I totally get the idea behind open workspaces, and while there are positives
to them - they definitely do encourage collaboration and more frequent
interaction - I'm massively less productive in them. My issue isn't so much
the lack of walls, but the complete abolition of any sense of ownership of a
space. Not having a space that feels like _my_ space makes it more difficult
for me to get "into the zone", just because I'm less comfortable. Drive-by
conversations can utterly murder a good half-hour debugging session.
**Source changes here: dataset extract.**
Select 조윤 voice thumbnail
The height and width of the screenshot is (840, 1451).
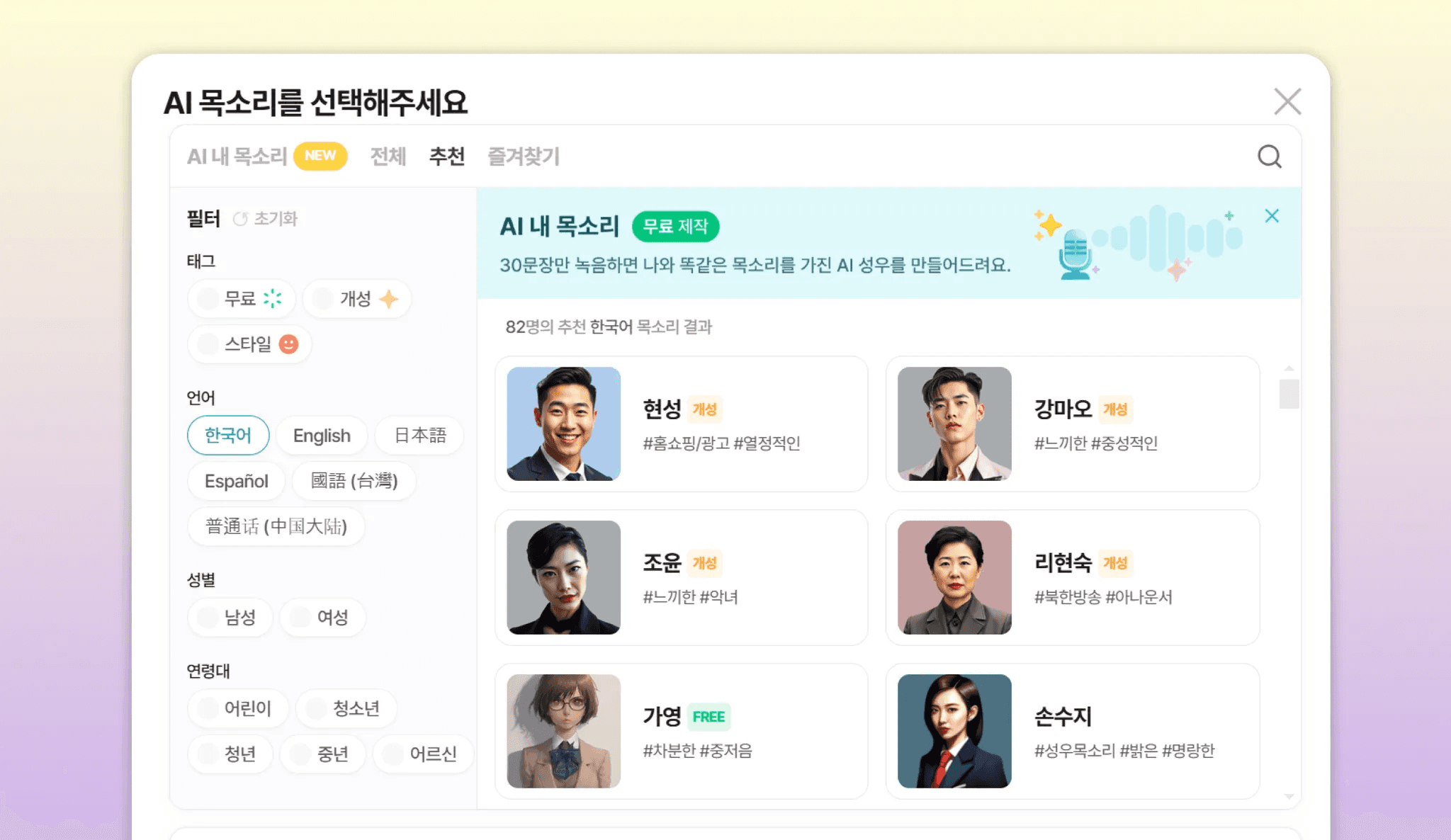click(565, 577)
The
temptation to get distracted by all the things going on around me noticeably
cuts into my motivation and ability to buckle down and tear into the really
hard problems.

I realize that this is just my personal reaction to spaces like this, and I'm
certainly not authoritative on it, but I have absolutely observed that I'm far
happier and more productive in a space that I can both feel a sense of
ownership of and use strategically to limit interruptions and distractions.

------
tempestn
It's interesting watching the juxtaposed trends of increased remote work
and... this, in the tech sector. Clearly there is a trend away from
"traditional" offices, but it appears to be moving in two fundamentally
opposite directions at the same time.

Of course, both share one significant feature: cost savings compared to a more
traditional office environment. I guess another similarity could be increased
equality, although again, achieved in opposite manners: in one case, everyone
gets to choose their own work environment, and in the other, everyone has an
identical work environment. (Right down to a lack of personal effects in this
case.) Still, the proponents of both approaches appear to believe they offer
many other advantages. I wonder whether we'll see one or the other ultimately
dominate.

Personally speaking, as the owner of a small, all-remote company, I vastly
prefer the remote approach for my own quality of life. (Although I've
certainly known people who prefer to go to an office every day.) As far as
work output though, both remote work and open offices have advantages and
disadvantages. Personally I can't stand the distractions being crammed in a
room with a bunch of other developers, but at least being in the same building
undoubtedly makes collaboration easier (not that it's impossible remotely).
The company culture can definitely do a lot to make that sort of environment
more pleasant too. (Things like avoiding noise pollution, and knowing when not
to interrupt.) For me, even if I knew I could make more money by relocating
everyone to an office, it wouldn't be worth it, but obviously that math would
change a bit at Facebook scale.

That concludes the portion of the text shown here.